**What to work on:**
In the entries below, locate the line with "The image size is (1024, 706).", then give again that line and all lines after it, exactly, with pictures omitted.

(Stored items from a collection)
________________________

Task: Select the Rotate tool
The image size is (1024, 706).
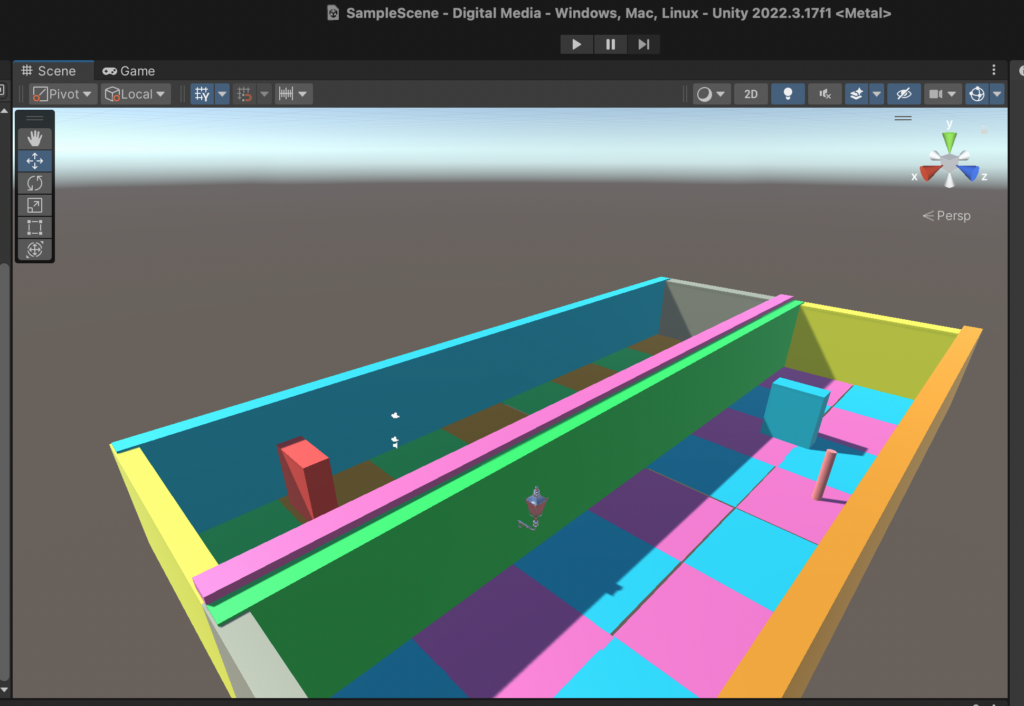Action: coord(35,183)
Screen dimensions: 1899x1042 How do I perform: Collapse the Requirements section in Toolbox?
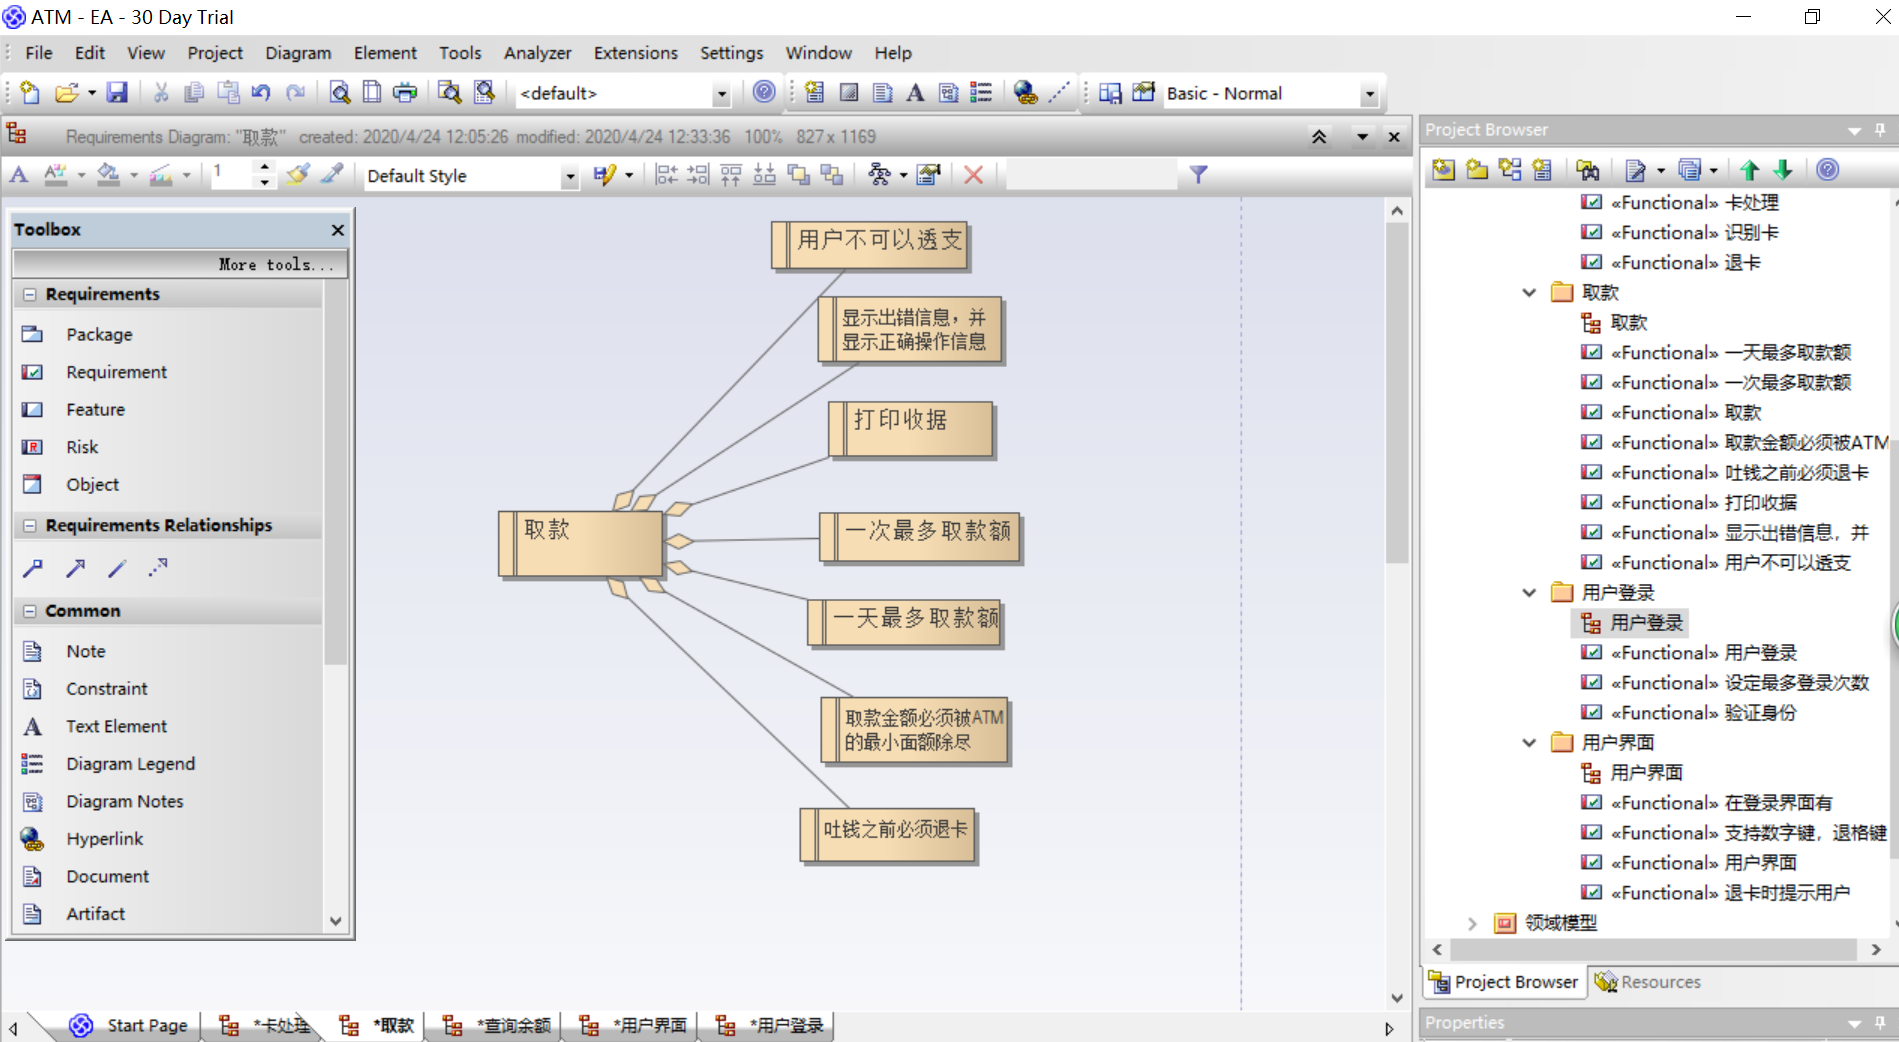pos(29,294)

________________________

**Result of the task:**
The image size is (1024, 706).
Action: coord(35,183)
Screen dimensions: 1899x1042 How do I perform: Collapse the Requirements section in Toolbox?
pos(29,294)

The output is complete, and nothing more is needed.